Extract:
══════════════════════════════

On March 1, 2023, the City Council held its first oversight hearing on the SRG. Over 100 individuals testified alleging SRG violence. The NYPD did not attend and submitted written testimony instead; the council criticized the NYPD's decision not to attend. The city agreed to pay $4–6 million to the approximately 300 demonstrators penned by police during the Mott Haven protest.[34][35]



The SRG is composed of five borough-based teams and the Disorder Control Unit (DCU). The DCU predates the SRG and is known for engaging in mass arrests, military-style tactics, and their role in policing Occupy Wall Street, the 2003 anti-war demonstration, and the 2004 Republican National Convention.[1][13][36] It operates under the NYPD's Special Operations Bureau.[33]

In October 2015, the NYPD announced the "Citywide Anti-Crime Team", an offshoot of the SRG that they said would have the sole purpose of ridding the streets of guns.[37]

Initially composed of about 300 officers with a budget of $13 million, within a few years the officer count had doubled and the budget had grown to $90 million.[38] The SRG is equipped with anti-riot gear, a fleet of bicycles with armored riders, and heavy weaponry. The SRG is a voluntary unit that attracts cops looking for "more action".[38] A spokesperson for the NYPD stated SRG training includes a specialized SRG academy, an annual two-day course, and 8 monthly 2-hour surprise drills. SRG's Bicycle Squad members participate in an annual two-day refresher course.[38]

The SRG has advanced notice of protests and monitors social media for intelligence. When a detail is approved, a field officer compiles information on group size, key members, group hierarchy, and planned arrests to send to executive staff and the commanding officer.[38] At protests, SRG officers are instructed to report to the local commander and not exercise discretion except for felonies and serious misdemeanors. Mass arrests are under the purview of department leadership.[38] SRG documents define protestors as either "peaceful" or "violent", with examples of the latter including the "BLM movement, Occupy Wall Street, and Anti-Trump Demonstrators".[39] Tactics used by the SRG at protests include "wedge formation", to separate a crowd in half, "separation formation", to push apart protestors and counter-protestors, and "encirclement formation", a tactic more commonly known as "kettling", in which officers surround a crowd providing no means of escape.[38]

Unit Citation Award


Strategic Response Group was awarded a 2023 Unit Citation. The Unit Citation is awarded to a specific unit or precinct for outstanding accomplishments.[40]


  1. ^ a b c d e Winston, Ali (October 15, 2020). "NYPD Unit At Center Of Protest Policing Has Dozens Of Officers With Long Misconduct Histories". The Appeal. Retrieved 2023-06-29.

══════════════════════════════

Recorded data:
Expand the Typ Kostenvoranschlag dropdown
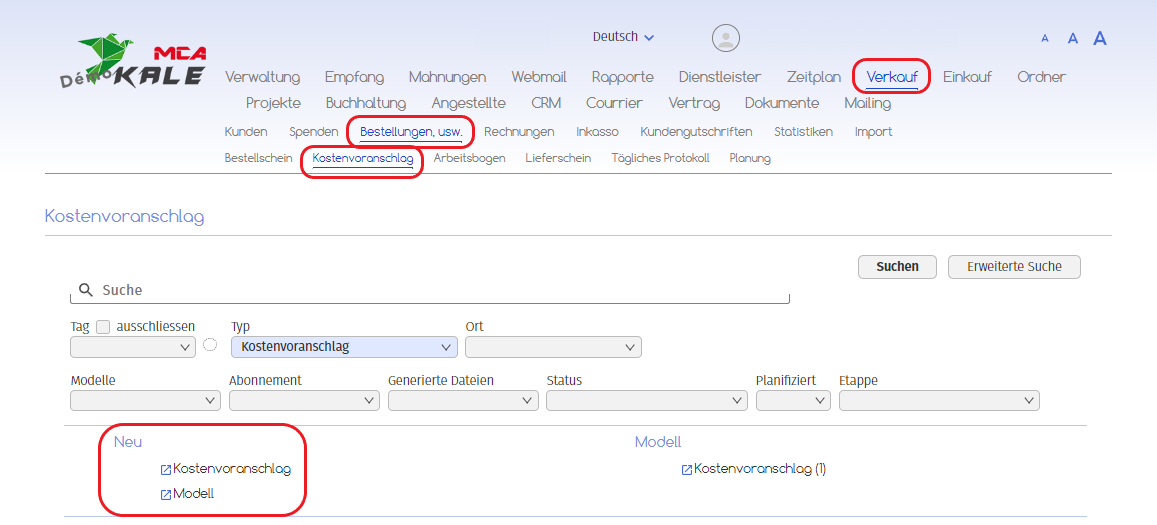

══════════════════════════════

Objectives:
**1)** In the passage on the NYPD Strategic Response Group, what is the tactic known as "kettling" called in SRG terms?
**2)** Continue the passage on the NYPD Strategic Response Group from the point where it stops.
The listing is not needed for this work.

Answers by task:
**1)** Encirclement formation.

**2)**
  2. ^ Vo, Lam Thuy (2020-11-02). "The Black Lives Matter Protests In New York City Have Slowed Down. The NYPD Hasn't". Buzzfeed News. Retrieved 2023-07-13.
  3. ^ a b Yakas, Ben (2015-01-30). "NYPD: Fine, Maybe We Won't Police Protests With Machine Guns". The Gothamist. Retrieved 2023-06-28.
  4. ^ a b Gould-Wartofsky, Michael (2015-05-05). "5 Tools the Police Are Using in Their War Against Activists". The Nation. ISSN 0027-8378. Retrieved 2023-06-28.
  5. ^ a b c d Johnson, Adam; Stephan, Keegan (2015-09-23). "From Abu Ghraib To Black Lives Matter: Meet The NYPD's Most Notorious Anti-Activist Cop". The Gothamist. Retrieved 2023-06-28.
  6. ^ Yakas, Ben (2015-02-03). "NYPD Announce New Machine Gun-Free Unit To Handle Protesters". The Gothamist. Retrieved 2023-06-28.
  7. ^ Goodman, J. David (2015-02-03). "Bratton Says Terrorism and Protests Will Be Handled by Separate Police Units". The New York Times. ISSN 0362-4331. Retrieved 2023-06-28.
  8. ^ Goodman, J. David (2015-11-21). "With Permanent Squad, New York Police Step Up Fight on Terrorism". The New York Times. ISSN 0362-4331. Retrieved 2023-06-28.
  9. ^ a b Joseph, George (2017-03-22). "NYPD sent video teams to record Occupy and BLM protests over 400 times, documents reveal". The Verge. Retrieved 2023-06-28.
  10. ^ a b Heins, Scott (2015-12-17). "A Visit With The "Goon Squad": Meet The NYPD's Specially Trained Protest Police". The Gothamist. Retrieved 2023-06-29.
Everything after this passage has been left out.